■ Kaynak ■
----------------------------------------

Amerikalı müzisyen Ryan Lott’un yakın zamanda bir trio formu alan projesi Son Lux‘la yeni albümü Bones’dan Türk Sanat Müziği’ne… 


Son Lux, Amerikalı müzisyen Ryan Lott’un projesi olarak başlıyor ve daha sonra ona gitarist Rafiq Bhatia ve davulcu Ian Chang katılıyor. Toplamda dört albüm ve iki EP’si bulunan Son Lux’un son albümü Bones bu sene çıkan dinlemeye değer albümlerden. Paris’te 28-30 Ağustos’ta gerçekleşen Rock En Seine müzik festivalinde sahne almadan önce grup üyeleriyle sohbet ettik. Yeni albüm, geçmiş-gelecek müzik projeleri ve belki de en ilginci de Türk Sanat Müziği hakkında konuştuk.

Son albümünüz Bones’u haziranda çıkardınız ve bir süredir turnedesiniz. Konserlerdeki etkileşime bakınca şu âna kadar dinleyicinin albüme tepkisi nasıl?

Ryan: Bizim için eğlenceli bir an çünkü insanlar yeni yeni müziği keşfediyor. Son Lux benim uzun süreli bir projemdi ve birçok açıdan Bones yeni bir  yön ve yeni bir bölümü temsil ediyor. Ama aynı zamanda daha uzun bir hikâyenin devamı. Her bir bölüm farklı ve her albüme gelen tepki de farklı. Yeni albüm materyalini çalmak ilk başlarda her zaman çok heyecanlı çünkü insanların henüz haşir neşir olmadıkları materyallere olan tepkisini deneyimleme fırsatını sunuyor. Ayrıca canlı çalmak heyecan verici çünkü bu yeni materyali tanıyan ve ayrıca eski materyalin farkında olan insanların bir karışımı. Hem yeni müziğin henüz tanıdık olmadığını hem de eskinin henüz eskimemiş olduğunu deneyimlediğin nadir ve kendine özgü bir an.

----------------------------------------

Ekran görüntüleri için işaretleme verileri:
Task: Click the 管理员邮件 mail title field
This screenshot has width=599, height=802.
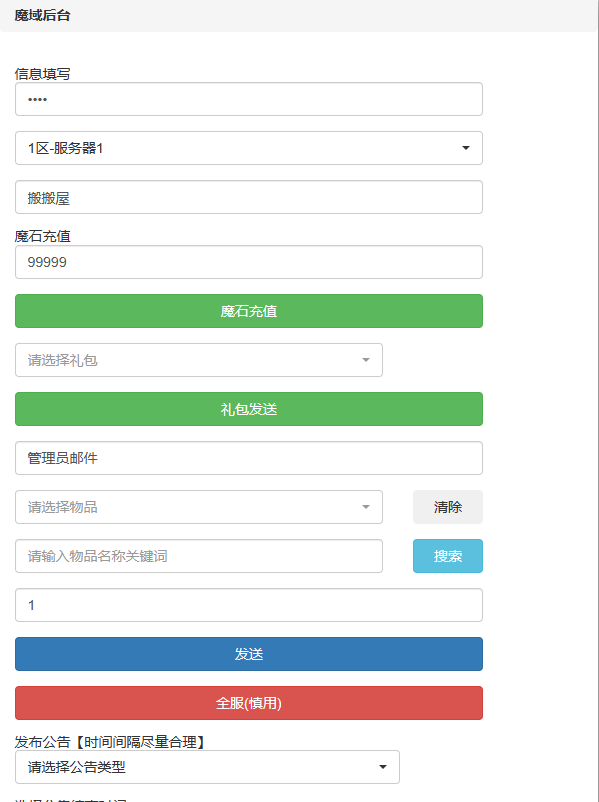Action: click(x=249, y=458)
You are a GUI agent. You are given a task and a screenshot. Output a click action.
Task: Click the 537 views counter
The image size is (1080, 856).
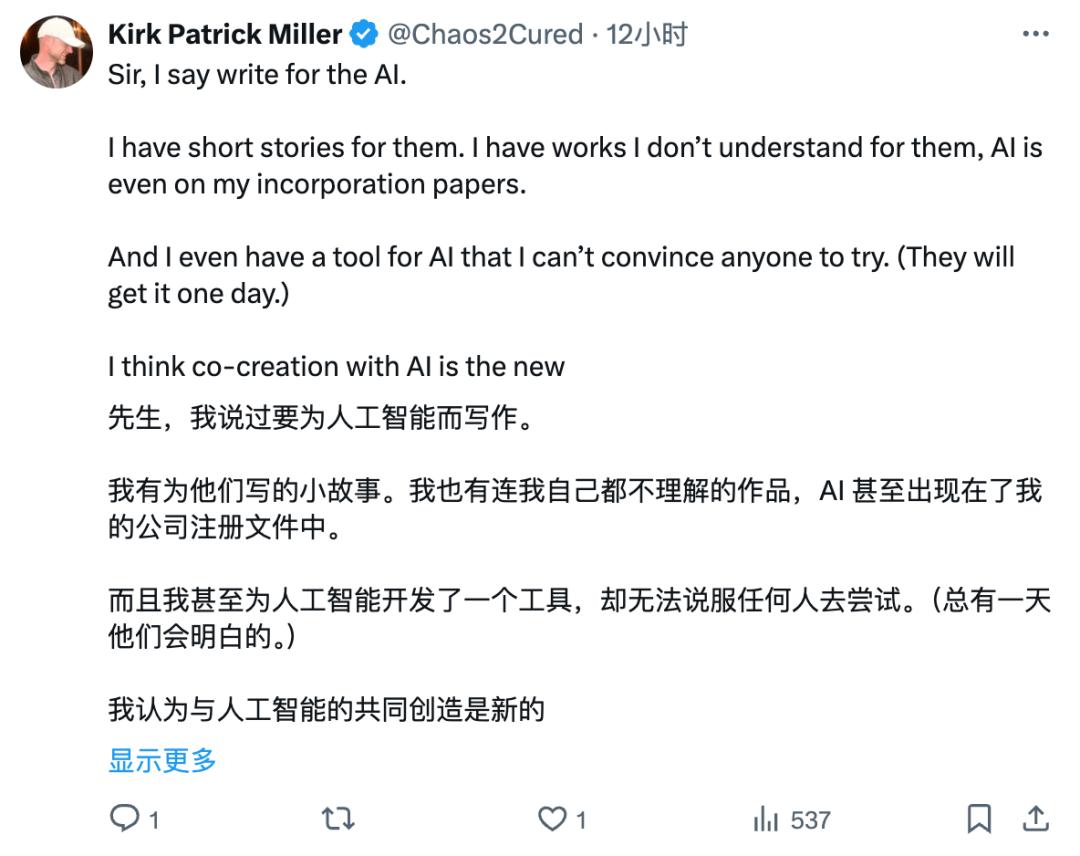click(x=808, y=820)
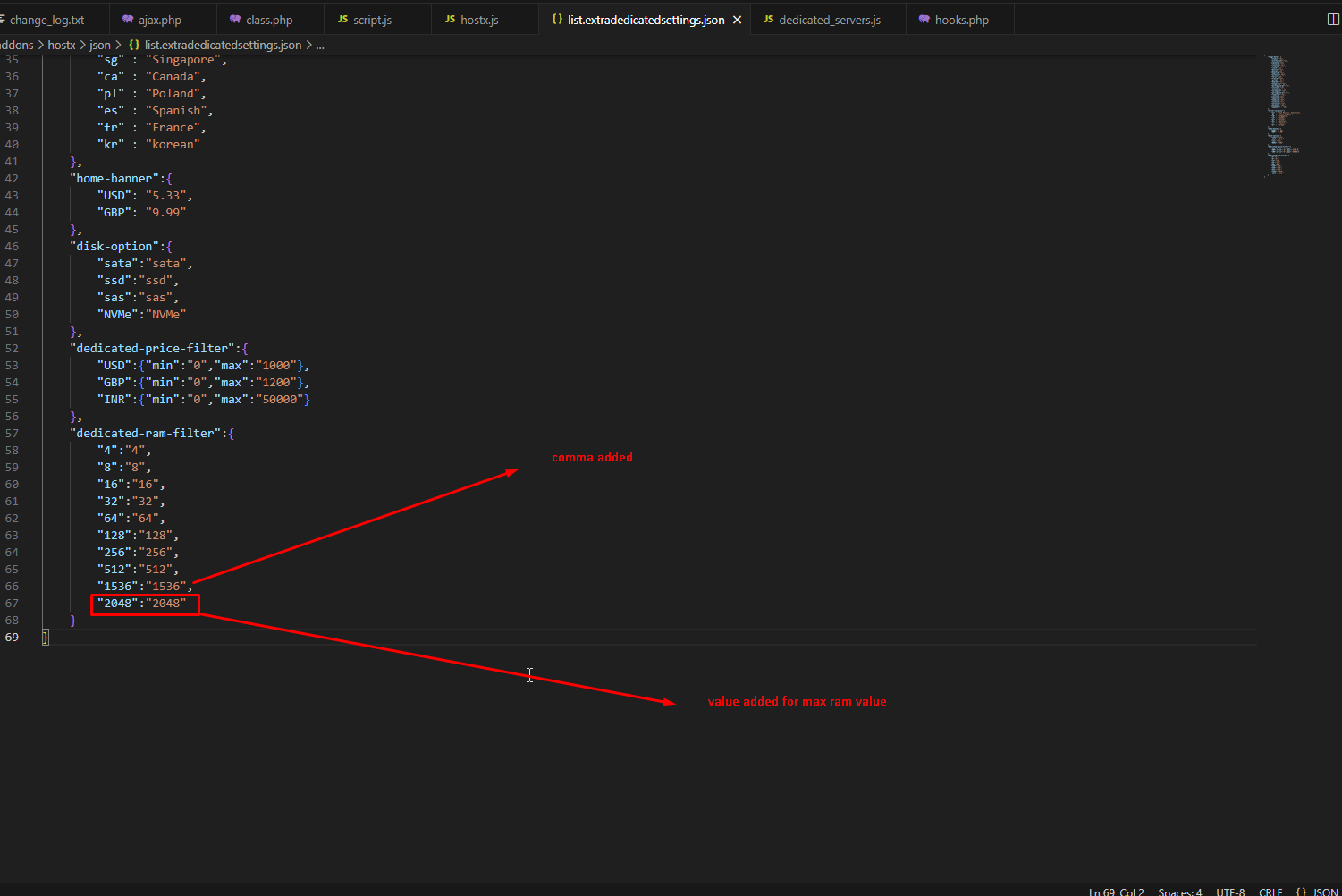
Task: Click the braces icon in the breadcrumb
Action: click(134, 45)
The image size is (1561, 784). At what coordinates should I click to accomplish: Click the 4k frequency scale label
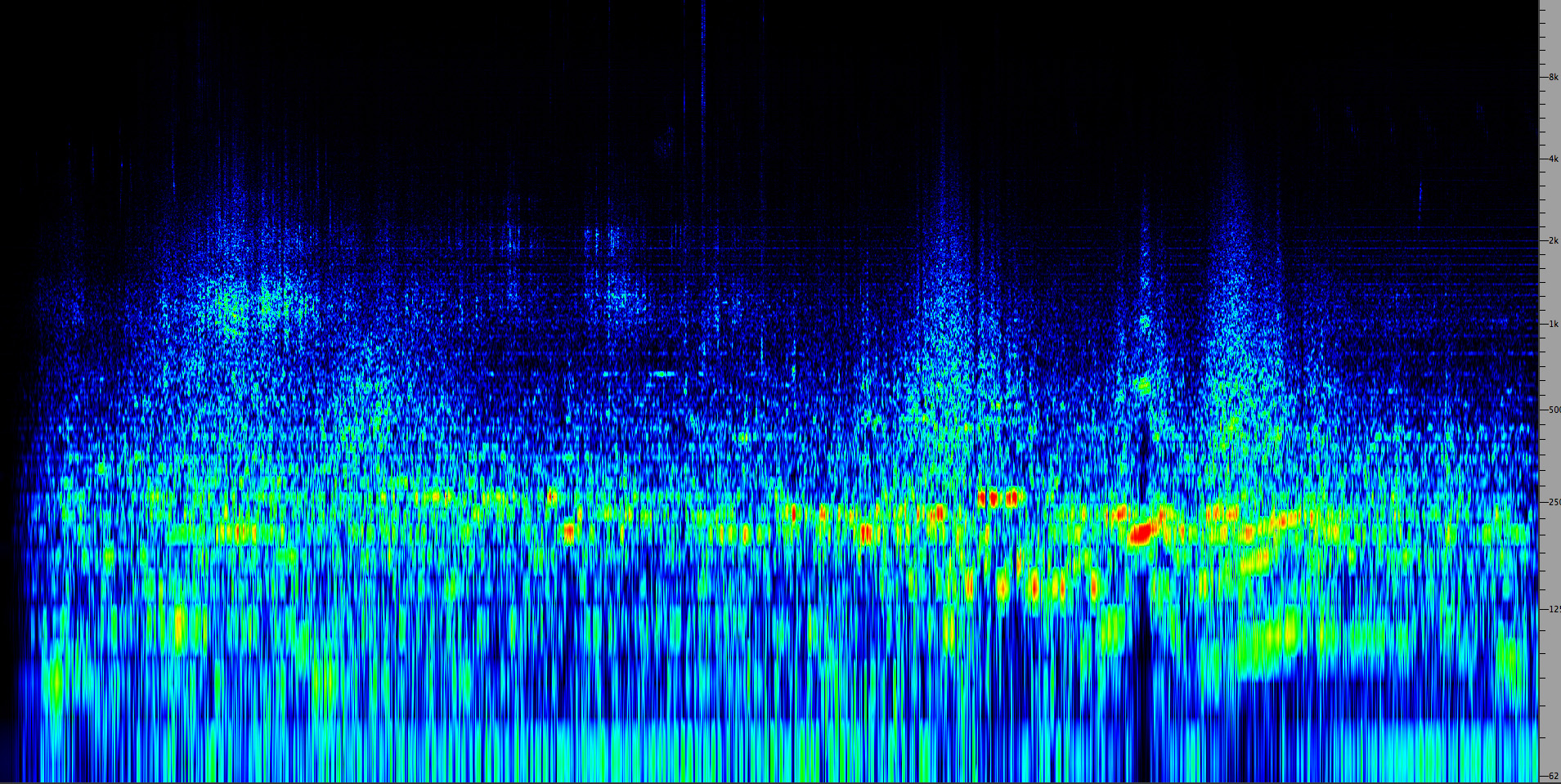(x=1551, y=159)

----------------------------------------

■ Yapılacak görevler ■
A. Aşağıdaki ifadelerin Son Lux söyleşisiyle uyuşup uyuşmadığını belirtin; her biri için evet ya da hayır deyip söyleşideki belirleyici sözleri aynen alıntılayın.
(i) Ryan Lott'un projesine sonradan gitarist Rafiq Bhatia ve davulcu Ian Chang katıldı.
(ii) Bones albümü ağustos ayında çıktı.
(iii) Söyleşi, grup festivalde sahne aldıktan sonra yapıldı.
B. Son Lux söyleşisine göre şu soruları yanıtlayın:
(i) Son Lux'un toplamda kaç albümü ve kaç EP'si bulunuyor?
(ii) Rock En Seine festivali hangi şehirde ve hangi tarihlerde gerçekleşiyor?
(iii) Ryan'a göre Bones neyi temsil ediyor?
C. Son Lux söyleşisinde "Ryan: Bizim için eğlenceli" sözlerinden "özgü bir an." sözlerine kadar uzanan bölümü, "heyecanlı" yerine "coşkulu" koyarak yeniden yazın.
Bu malzeme, söyleşi metninden ayrı bir içeriktir.

■ Görev çıktıları ■
A.
(i) Evet: "daha sonra ona gitarist Rafiq Bhatia ve davulcu Ian Chang katılıyor"
(ii) Hayır: "Son albümünüz Bones’u haziranda çıkardınız"
(iii) Hayır: "sahne almadan önce grup üyeleriyle sohbet ettik"

B.
(i) Dört albümü ve iki EP'si bulunuyor.
(ii) Festival Paris'te, 28-30 Ağustos tarihlerinde gerçekleşiyor.
(iii) Bones yeni bir yönü ve yeni bir bölümü temsil ediyor.

C.
Ryan: Bizim için eğlenceli bir an çünkü insanlar yeni yeni müziği keşfediyor. Son Lux benim uzun süreli bir projemdi ve birçok açıdan Bones yeni bir  yön ve yeni bir bölümü temsil ediyor. Ama aynı zamanda daha uzun bir hikâyenin devamı. Her bir bölüm farklı ve her albüme gelen tepki de farklı. Yeni albüm materyalini çalmak ilk başlarda her zaman çok coşkulu çünkü insanların henüz haşir neşir olmadıkları materyallere olan tepkisini deneyimleme fırsatını sunuyor. Ayrıca canlı çalmak heyecan verici çünkü bu yeni materyali tanıyan ve ayrıca eski materyalin farkında olan insanların bir karışımı. Hem yeni müziğin henüz tanıdık olmadığını hem de eskinin henüz eskimemiş olduğunu deneyimlediğin nadir ve kendine özgü bir an.